The EDX detector system performs a simultaneous display of all mid-energy (1-20 keV) x-rays collected during any individual analysis period. Therefore it is possible to detect those elements with N.A.>10. The minimal detectable elemental concentration, which requires some signal averaging, is approximately 0.1 mmol per kg of dry specimen (i.e., 10 ppm), whereas spatial resolution ranges from about 10 nm to a few micrometers.

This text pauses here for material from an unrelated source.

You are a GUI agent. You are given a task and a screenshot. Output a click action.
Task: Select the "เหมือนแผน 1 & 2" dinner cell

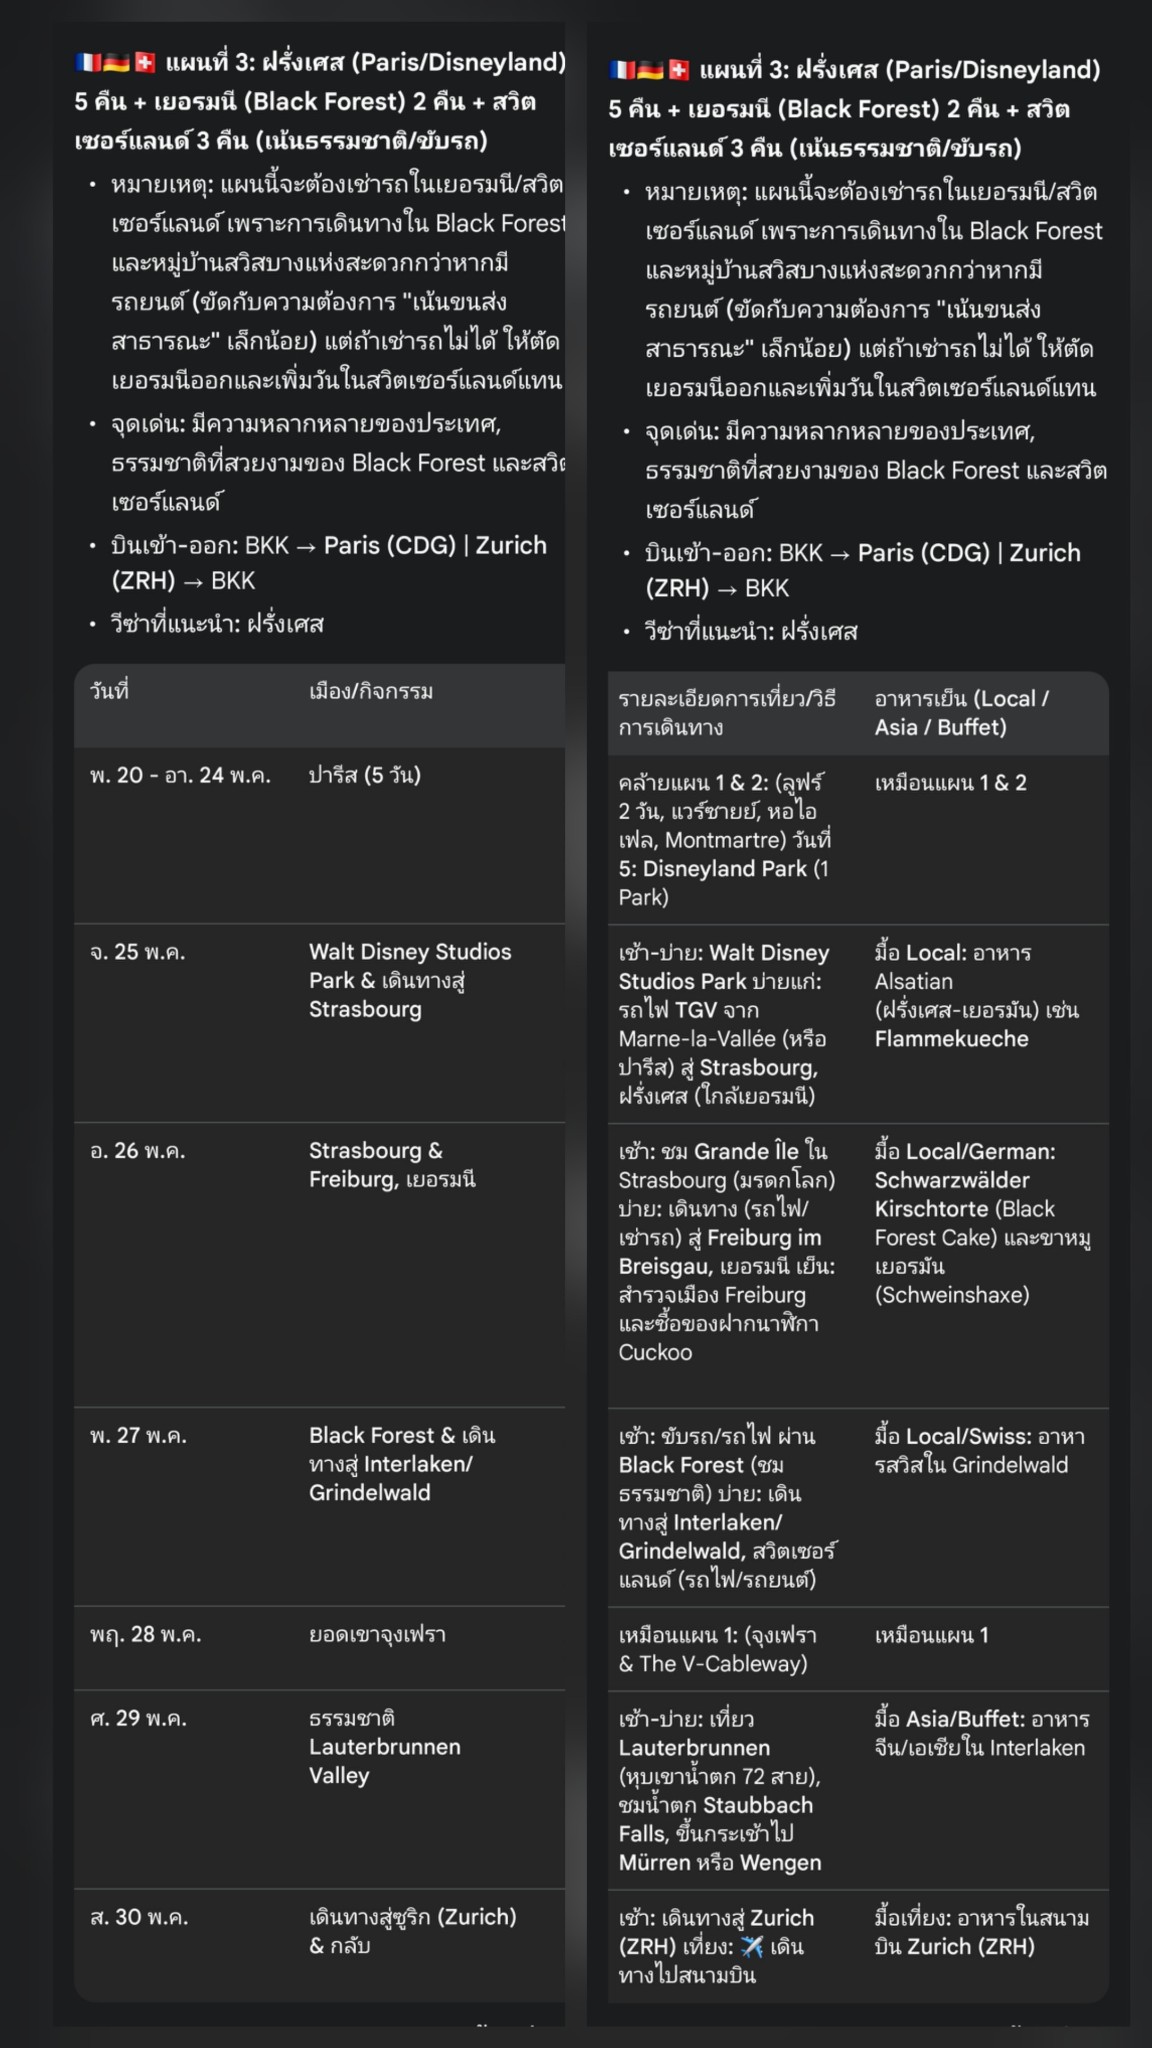pos(950,783)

For the EDX microanalysis 100 nm-thick unstained ultrathin sections were placed on specific copper grids. The EDX spectra were acquired by a Hitachi 7100FA transmission electron microscope and an EDX detector (Thermo Scientific, Waltham, MA USA) at an acceleration voltage of 75 KeV and 12000 magnification. Spectra were semi-quantitatively analyzed by the Noram System Six software (Thermo Scientific) using the standardless Cliff-Lorimer k-factor method.[8] The EDX microanalysis system was calibrated using the x-ray microanalysis standard (Micro-Analysis Consultants Ltd., Cambridgeshire UK).[8] The sample standards used as controls were: Dural (Al, Cu, Mg), Apatite (Ca5(PO4)3(OH)), Lead Sulphide (PbS), Chromite (FeCr2O4), Chromium (Cr), Iron (Fe), Manganese (Mn), Silicon (Si), Tungsten (W), Zinc (Zn), Cadmium sulfide (CdS) and Cobalt (Co). This semi-quantitative approach pointed out the presence of asbestos fibers in the tissues.

Results

All lung biopsies were classified as lung adeno-carcinomas, according to the criteria released in 2012 from the World Health Organization (WHO).[9] The observation of tissues by optical microscopy did not allow the identification of fibers related to contamination of asbestos. Then, we proceeded to TEM and EDX microanalysis evaluation in order to verify the presence of nano-fibers. The samples processed by the Flat slice embedding (FSE) method (Figure 3 C-D) presented a reduction of structural details, for lower magnifications (<10,000 x) it was still possible to carry out morphological analysis. Actually, a strong morphological correlation was found between the selected area on H&E slice and the corresponding area on the FSE embedded. In some of the FSE section, we detected nanofibers unnoticeable by optical microscopy. Noteworthy, corrosive substances used during tissues processing, such as paraformaldehyde, and propylene oxide do not damage sections and/or extract particles or fibers from them.

Figure 3.

Ultrastructural preservation of FSE Epon embedded tissues. A-B) Lung tissues processed by standard transmission electron microscope protocol (5000x). C-D) Lung samples processed by FSE method showed a satisfactory preservation of ultrastructural details. Indeed, for lower magnifications (<10,000x), it was still possible to carry out morphological analysis (5000x).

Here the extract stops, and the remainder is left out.